TASK TO COMPLETE:
Would you restate all the entries exactly, leaving nothing out?

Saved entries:
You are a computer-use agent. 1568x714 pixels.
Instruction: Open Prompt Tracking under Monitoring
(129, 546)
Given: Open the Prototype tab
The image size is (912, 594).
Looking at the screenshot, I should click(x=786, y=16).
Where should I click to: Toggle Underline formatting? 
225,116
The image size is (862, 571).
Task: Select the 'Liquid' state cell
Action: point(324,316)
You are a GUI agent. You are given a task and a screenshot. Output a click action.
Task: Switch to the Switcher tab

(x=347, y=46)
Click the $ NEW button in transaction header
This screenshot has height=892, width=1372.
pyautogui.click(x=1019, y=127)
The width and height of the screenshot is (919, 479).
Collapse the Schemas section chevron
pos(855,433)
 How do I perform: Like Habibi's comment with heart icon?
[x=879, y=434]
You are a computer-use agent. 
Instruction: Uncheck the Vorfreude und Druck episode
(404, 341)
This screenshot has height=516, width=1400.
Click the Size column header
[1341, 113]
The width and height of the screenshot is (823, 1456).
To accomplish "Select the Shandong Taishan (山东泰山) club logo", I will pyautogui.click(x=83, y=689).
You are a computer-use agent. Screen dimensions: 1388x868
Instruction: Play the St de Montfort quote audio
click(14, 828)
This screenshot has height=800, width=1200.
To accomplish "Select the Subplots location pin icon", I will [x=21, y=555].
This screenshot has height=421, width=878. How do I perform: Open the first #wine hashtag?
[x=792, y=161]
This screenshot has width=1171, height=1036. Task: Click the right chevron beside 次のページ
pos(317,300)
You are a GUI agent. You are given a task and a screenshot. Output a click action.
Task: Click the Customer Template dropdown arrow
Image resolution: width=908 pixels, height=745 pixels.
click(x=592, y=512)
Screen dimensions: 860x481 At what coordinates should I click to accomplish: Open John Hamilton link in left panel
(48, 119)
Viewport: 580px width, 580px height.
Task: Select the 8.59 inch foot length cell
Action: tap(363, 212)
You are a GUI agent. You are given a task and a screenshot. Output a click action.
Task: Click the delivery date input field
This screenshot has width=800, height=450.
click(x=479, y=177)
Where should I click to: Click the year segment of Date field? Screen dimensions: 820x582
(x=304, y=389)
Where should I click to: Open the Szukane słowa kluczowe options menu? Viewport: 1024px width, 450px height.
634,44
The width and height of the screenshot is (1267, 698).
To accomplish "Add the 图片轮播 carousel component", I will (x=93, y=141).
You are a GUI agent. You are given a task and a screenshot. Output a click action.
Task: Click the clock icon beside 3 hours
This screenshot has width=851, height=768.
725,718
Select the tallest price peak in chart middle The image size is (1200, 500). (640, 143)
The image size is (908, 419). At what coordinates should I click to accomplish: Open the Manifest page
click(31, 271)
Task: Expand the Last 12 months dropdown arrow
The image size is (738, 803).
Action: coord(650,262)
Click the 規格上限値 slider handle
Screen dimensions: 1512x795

RESPONSE AREA:
You are a computer-use agent. 1568x714 pixels.
Instruction: Open Prompt Tracking under Monitoring
(129, 546)
Given: Open the Prototype tab
The image size is (912, 594).
Looking at the screenshot, I should click(x=786, y=16).
Where should I click to: Toggle Underline formatting? 
225,116
The image size is (862, 571).
Task: Select the 'Liquid' state cell
Action: point(324,316)
You are a GUI agent. You are given a task and a screenshot. Output a click action.
Task: Switch to the Switcher tab

(x=347, y=46)
Click the $ NEW button in transaction header
This screenshot has height=892, width=1372.
pyautogui.click(x=1019, y=127)
The width and height of the screenshot is (919, 479).
Collapse the Schemas section chevron
pos(855,433)
 How do I perform: Like Habibi's comment with heart icon?
[x=879, y=434]
You are a computer-use agent. 
Instruction: Uncheck the Vorfreude und Druck episode
(404, 341)
This screenshot has height=516, width=1400.
Click the Size column header
[1341, 113]
The width and height of the screenshot is (823, 1456).
To accomplish "Select the Shandong Taishan (山东泰山) club logo", I will pyautogui.click(x=83, y=689).
You are a computer-use agent. Screen dimensions: 1388x868
Instruction: Play the St de Montfort quote audio
click(14, 828)
This screenshot has height=800, width=1200.
To accomplish "Select the Subplots location pin icon", I will [x=21, y=555].
This screenshot has height=421, width=878. How do I perform: Open the first #wine hashtag?
[x=792, y=161]
This screenshot has width=1171, height=1036. Task: Click the right chevron beside 次のページ
pos(317,300)
You are a GUI agent. You are given a task and a screenshot. Output a click action.
Task: Click the Customer Template dropdown arrow
Image resolution: width=908 pixels, height=745 pixels.
click(x=592, y=512)
Screen dimensions: 860x481 At what coordinates should I click to accomplish: Open John Hamilton link in left panel
(48, 119)
Viewport: 580px width, 580px height.
Task: Select the 8.59 inch foot length cell
Action: tap(363, 212)
You are a GUI agent. You are given a task and a screenshot. Output a click action.
Task: Click the delivery date input field
This screenshot has width=800, height=450.
click(x=479, y=177)
Where should I click to: Click the year segment of Date field? Screen dimensions: 820x582
(x=304, y=389)
Where should I click to: Open the Szukane słowa kluczowe options menu? Viewport: 1024px width, 450px height.
634,44
The width and height of the screenshot is (1267, 698).
To accomplish "Add the 图片轮播 carousel component", I will (x=93, y=141).
You are a GUI agent. You are given a task and a screenshot. Output a click action.
Task: Click the clock icon beside 3 hours
This screenshot has width=851, height=768.
725,718
Select the tallest price peak in chart middle The image size is (1200, 500). (640, 143)
The image size is (908, 419). At what coordinates should I click to accomplish: Open the Manifest page
click(31, 271)
Task: Expand the Last 12 months dropdown arrow
The image size is (738, 803).
Action: coord(650,262)
Click the 規格上限値 slider handle
Screen dimensions: 1512x795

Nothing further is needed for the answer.